Leo terdiam. Wajahnya nampak kecewa. Dia ditolak secara tidak langsung oleh Cella. Dia merasa usahanya selama ini sia-sia jika Cella hanya menganggapnya sebagai kakak saja.

"Aku takut Kak Leo marah atau kecewa sama aku. Tapi memang itu adanya. Maaf, Kak." Cella menundukan kepalanya.

Leo tersenyum tipis, lalu mengelus kepala Cella sampai membuat perempuan mungil di depannya itu kembali mengangkat kepalanya.
"It's okay. Namanya juga hidup. Pasti pernah ditolak."

"Tapi Kak Leo..."

"Nggak apa, Cell. Berarti aku kurang berusaha. Atau memang takdirku hanya jadi temanmu. Teman." Leo menekankan kata terakhir yang cukup menusuk di hatinya.

"Kamu harus bahagia, ya? Aku akan tetap jadi malaikat penjagamu, kok." Leo tersenyum.

"Kalau gitu, aku pamit pulang dulu, ya. Titip salam buat mama, papamu. Good night little Angel." Leo melambaikan tangannya kepada Cella.

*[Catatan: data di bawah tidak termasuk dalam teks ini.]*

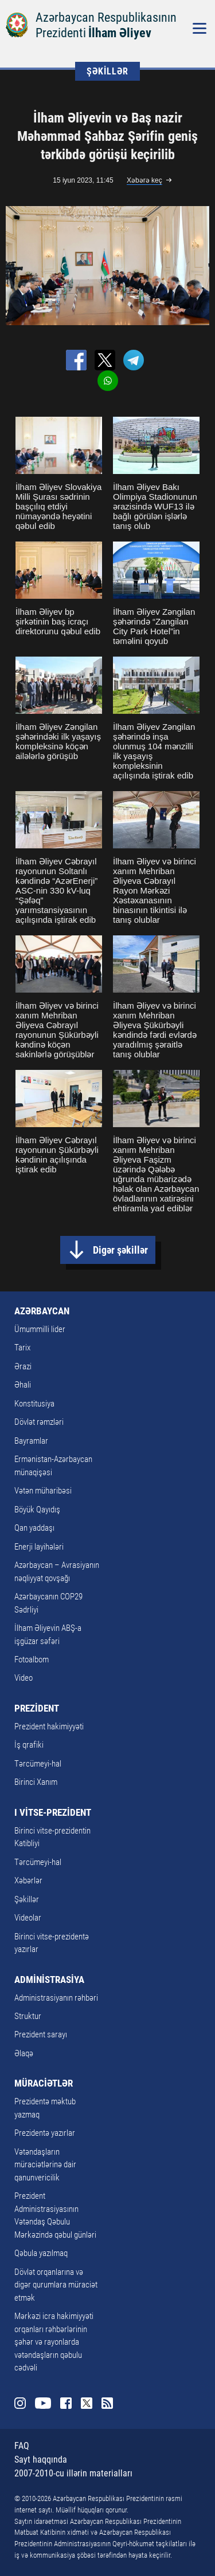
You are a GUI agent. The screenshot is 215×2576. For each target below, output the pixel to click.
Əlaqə (23, 2053)
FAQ (21, 2445)
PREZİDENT (36, 1708)
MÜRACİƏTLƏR (43, 2083)
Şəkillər (26, 1899)
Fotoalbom (31, 1659)
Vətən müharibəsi (43, 1490)
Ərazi (23, 1366)
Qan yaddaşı (34, 1528)
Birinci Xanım (35, 1782)
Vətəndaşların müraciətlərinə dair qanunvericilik (45, 2165)
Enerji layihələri (39, 1547)
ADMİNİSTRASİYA (49, 1979)
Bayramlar (31, 1441)
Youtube (43, 2403)
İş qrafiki (29, 1745)
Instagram (20, 2403)
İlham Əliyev (119, 33)
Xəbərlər (28, 1880)
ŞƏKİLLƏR (107, 71)
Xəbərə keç (144, 180)
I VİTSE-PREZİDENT (52, 1812)
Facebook (66, 2403)
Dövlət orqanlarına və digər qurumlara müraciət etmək (55, 2285)
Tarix (22, 1347)
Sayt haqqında (40, 2459)
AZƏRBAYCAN (41, 1311)
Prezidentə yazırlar (44, 2133)
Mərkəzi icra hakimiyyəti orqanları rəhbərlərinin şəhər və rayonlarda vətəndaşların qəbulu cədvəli (53, 2342)
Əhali (22, 1385)
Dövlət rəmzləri (39, 1422)
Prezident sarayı (40, 2034)
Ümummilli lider (39, 1329)
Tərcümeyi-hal (37, 1764)
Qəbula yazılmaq (41, 2253)
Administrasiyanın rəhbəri (56, 1998)
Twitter (86, 2403)
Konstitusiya (34, 1403)
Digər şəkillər (120, 1250)
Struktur (27, 2016)
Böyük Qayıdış (37, 1509)
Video (23, 1678)
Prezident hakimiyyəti (49, 1726)
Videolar (27, 1918)
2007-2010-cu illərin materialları (73, 2473)
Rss (107, 2403)
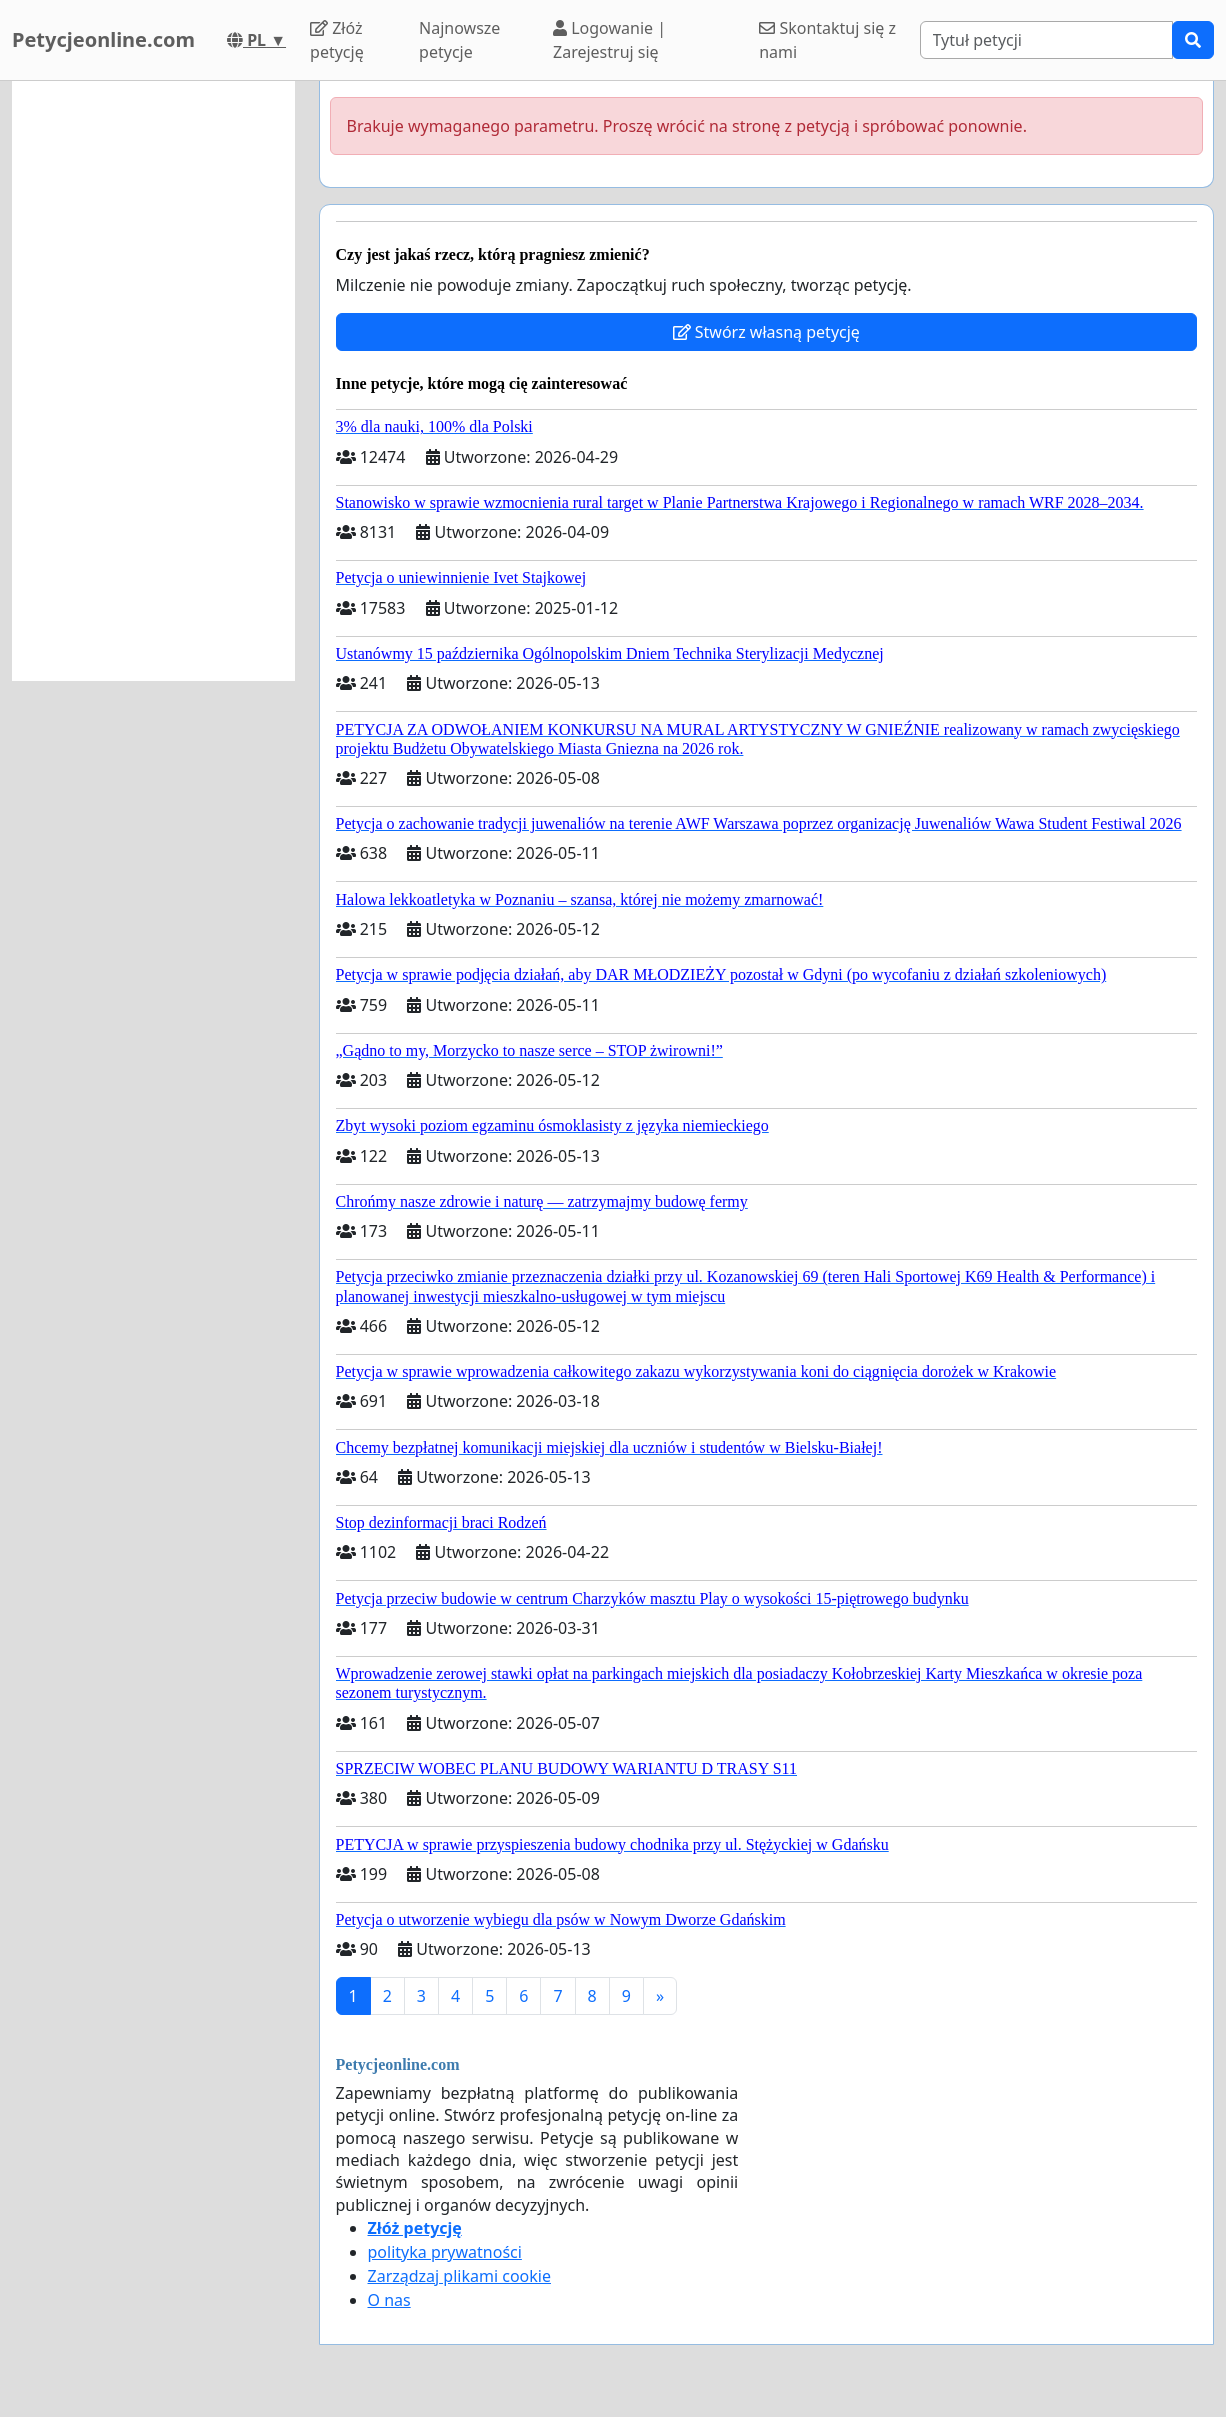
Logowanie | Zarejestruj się (609, 40)
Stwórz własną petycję (766, 332)
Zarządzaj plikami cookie (459, 2276)
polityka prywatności (445, 2252)
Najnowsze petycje (459, 40)
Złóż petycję (337, 40)
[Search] (1046, 40)
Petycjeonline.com (103, 39)
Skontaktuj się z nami (827, 40)
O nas (389, 2300)
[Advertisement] (153, 381)
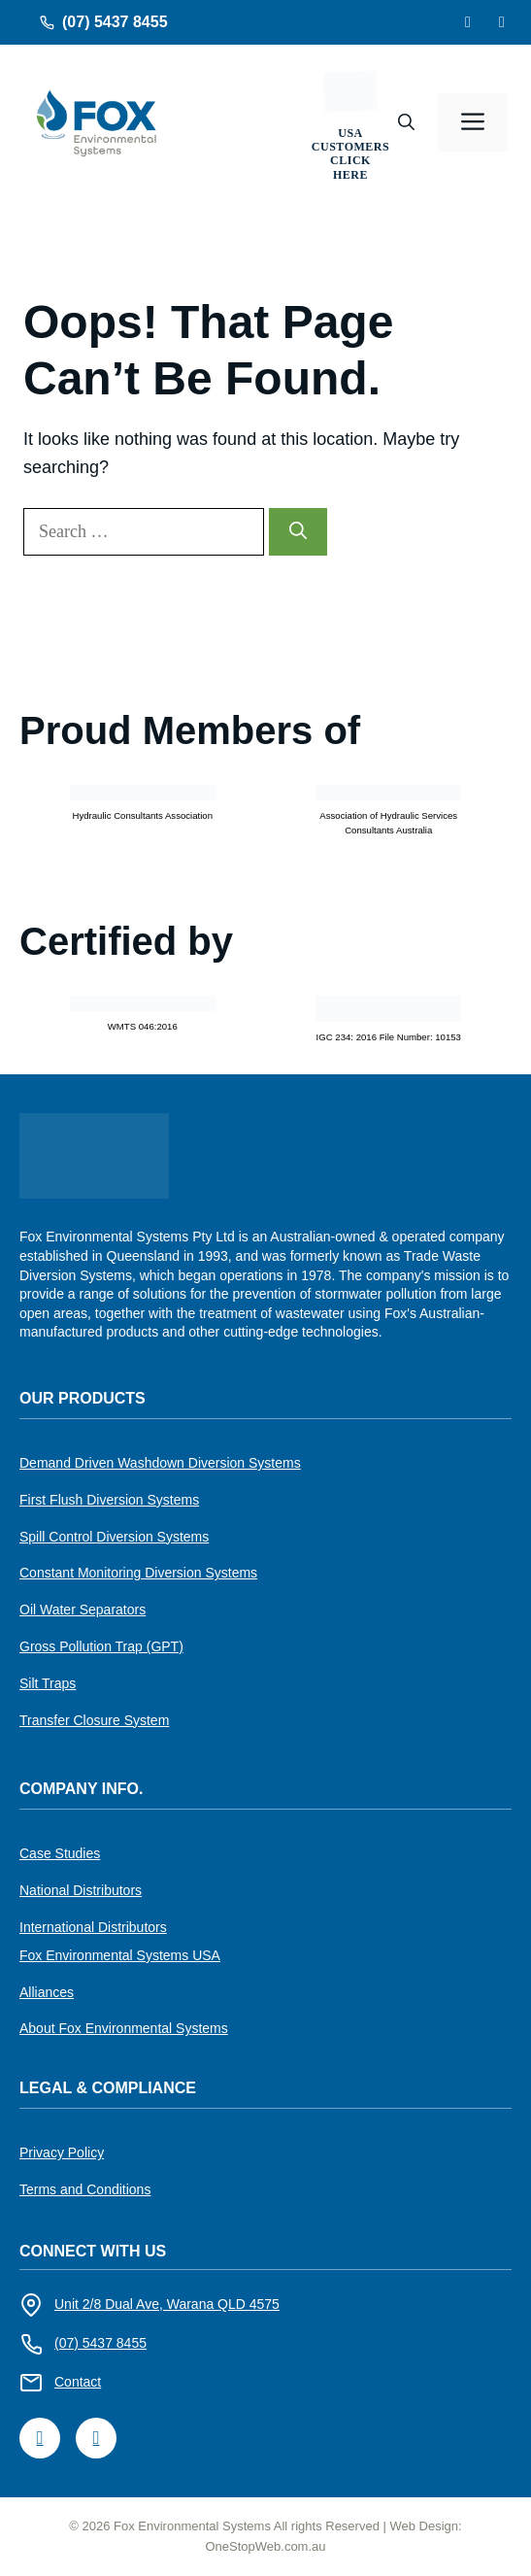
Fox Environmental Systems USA (119, 1955)
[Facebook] (468, 22)
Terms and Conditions (84, 2189)
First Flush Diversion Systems (109, 1500)
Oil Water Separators (82, 1609)
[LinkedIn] (502, 22)
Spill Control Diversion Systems (114, 1536)
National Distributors (80, 1890)
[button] (406, 122)
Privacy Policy (61, 2152)
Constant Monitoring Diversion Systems (138, 1572)
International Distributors (93, 1927)
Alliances (46, 1992)
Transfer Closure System (94, 1720)
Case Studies (59, 1853)
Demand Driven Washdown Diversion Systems (160, 1463)
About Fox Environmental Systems (123, 2028)
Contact (77, 2382)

Lalu dengan segera berjalan menuju mobilnya yang diparkirkan di depan halaman rumah Cella.

Cella masih mematung di tempat. Beruahaa berpikir apa yang dia lakukan sudah benar atau tidak. Karena yang Cella rasakan sekarang adalah kehilangan seorang Leo.

Tidak hanya Leo yang merasakan sakit hati malam itu. Cella juga merasakannya. Merasakan kehilangan seseorang, dan rasa takut yang mulai memenuhi diri Cella.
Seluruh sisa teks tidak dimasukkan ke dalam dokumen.